Tâches à réaliser.
(1) Répondez à ces questions sur le passage cité :
(a) Combien de logements pourraient devenir inhabitables d'ici à 2100 selon le CEREMA ?
(b) Quelle tempête a frappé la Vendée en 2010 ?
(c) D'après Catherine Pothier, que fait l'eau sur un sol argileux ?
(2) Extrayez toutes les lignes des données fournies qui contiennent la chaîne « push ».

Passage cité.
▼

Reculer face aux cumuls des risques
Comme pris dans un étau qui se resserre inlassablement, nos sols sont également menacés par la montée des eaux.A ce rythme, jusqu’à 50 000 logements seront devenus inhabitables en métropole et dans les DROM, d’ici à 2100 selon le Centre d’études sur les risques, l’environnement, la mobilité et l’aménagement (CEREMA). D’ores et déjà, certaines solutions comme des digues sont mises en place le long de certains littoraux. Mais dans de nombreux cas, les habitants sont contraints de reculer. En Vendée, après la tempête Xynthia en 2010, plusieurs digues ont sauté, d’autres ont été reconstruites mais 15 ans plus tard, la menace est encore bien présente.
« Il faut bien comprendre que tous ces risques peuvent se cumuler. Par exemple, sur un sol argileux, l’eau reste en surface, c’est très problématique, car en plus du retrait-gonflement des argiles on peut facilement avoir une inondation », témoigne Catherine Pothier. Face à ces menaces qui parfois s’empilent, l’adaptation est urgente.

▲

Données fournies.
▼

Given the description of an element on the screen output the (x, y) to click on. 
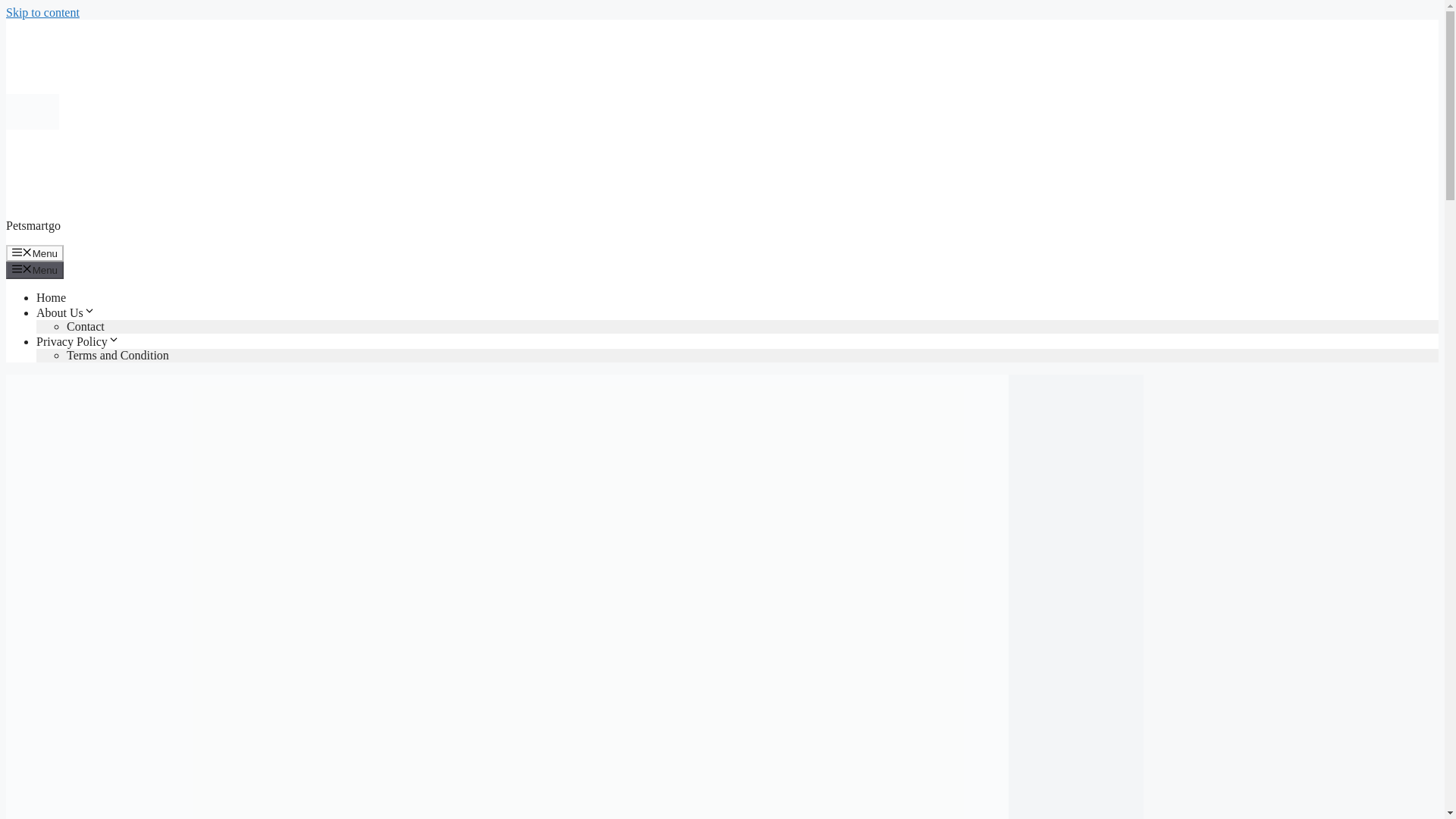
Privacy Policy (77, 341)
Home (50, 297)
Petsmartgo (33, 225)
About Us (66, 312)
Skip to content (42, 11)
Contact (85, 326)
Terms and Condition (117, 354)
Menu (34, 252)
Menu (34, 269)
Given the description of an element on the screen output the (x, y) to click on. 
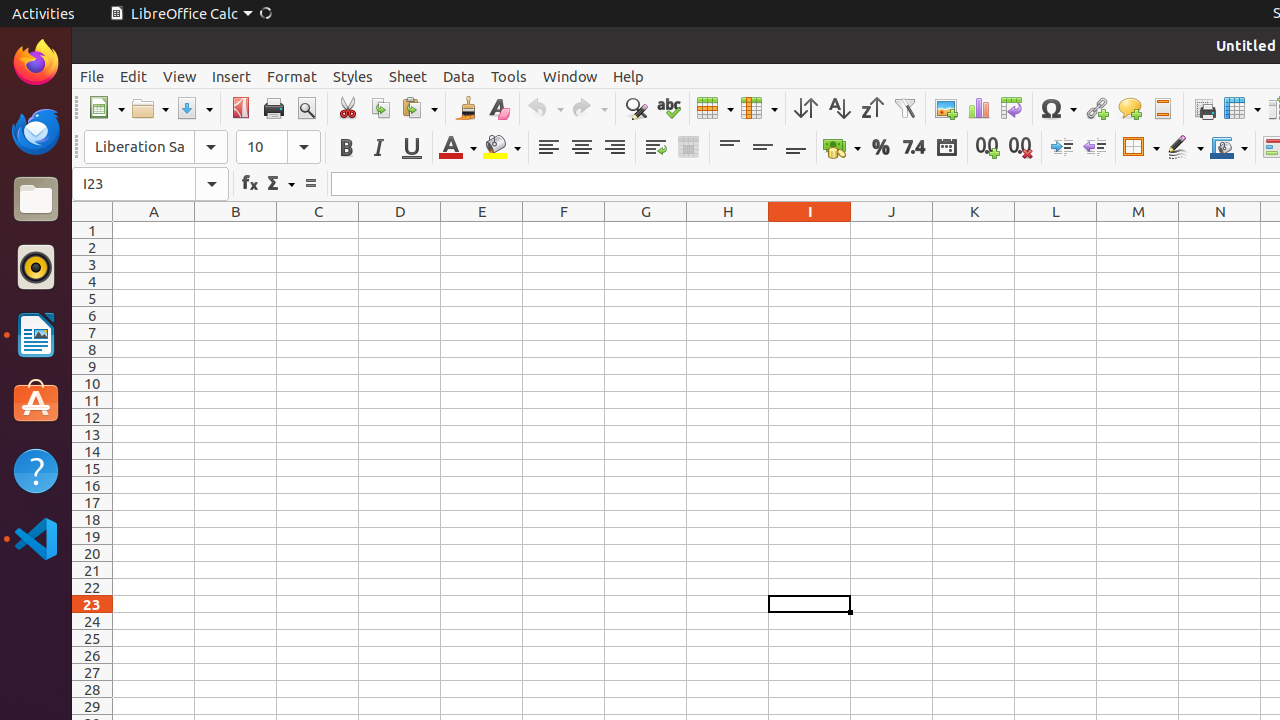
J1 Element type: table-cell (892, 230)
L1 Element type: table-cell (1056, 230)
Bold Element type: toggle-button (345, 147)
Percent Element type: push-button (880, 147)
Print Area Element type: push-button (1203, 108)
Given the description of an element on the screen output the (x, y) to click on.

▲
▼

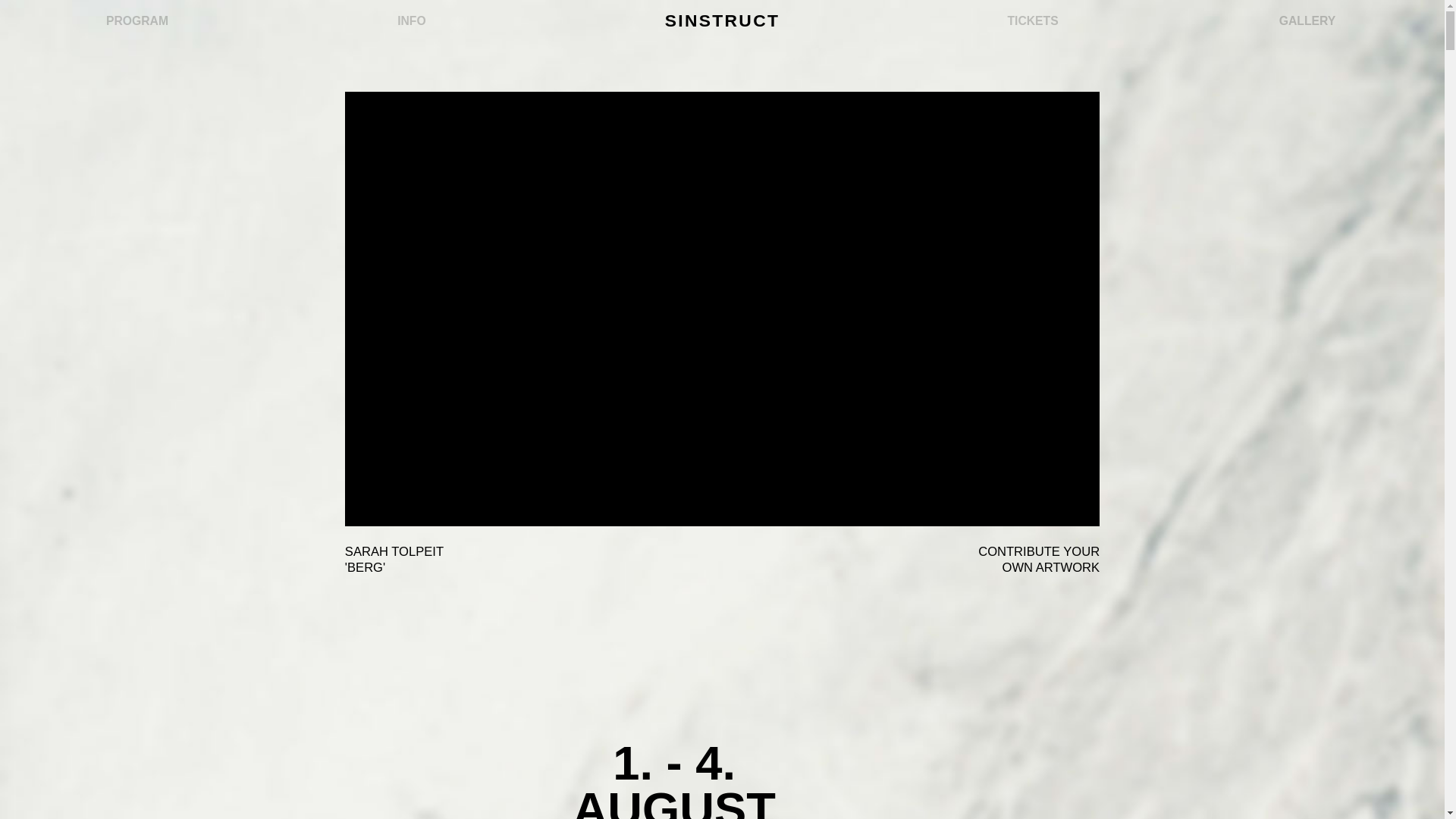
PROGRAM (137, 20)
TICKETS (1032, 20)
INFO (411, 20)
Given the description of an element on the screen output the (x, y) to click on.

▲

Réponses par tâche.
(1)
(a) Jusqu'à 50 000 logements, en métropole et dans les DROM.
(b) La tempête Xynthia.
(c) Elle reste en surface.

(2)
Percent Element type: push-button (880, 147)
Print Area Element type: push-button (1203, 108)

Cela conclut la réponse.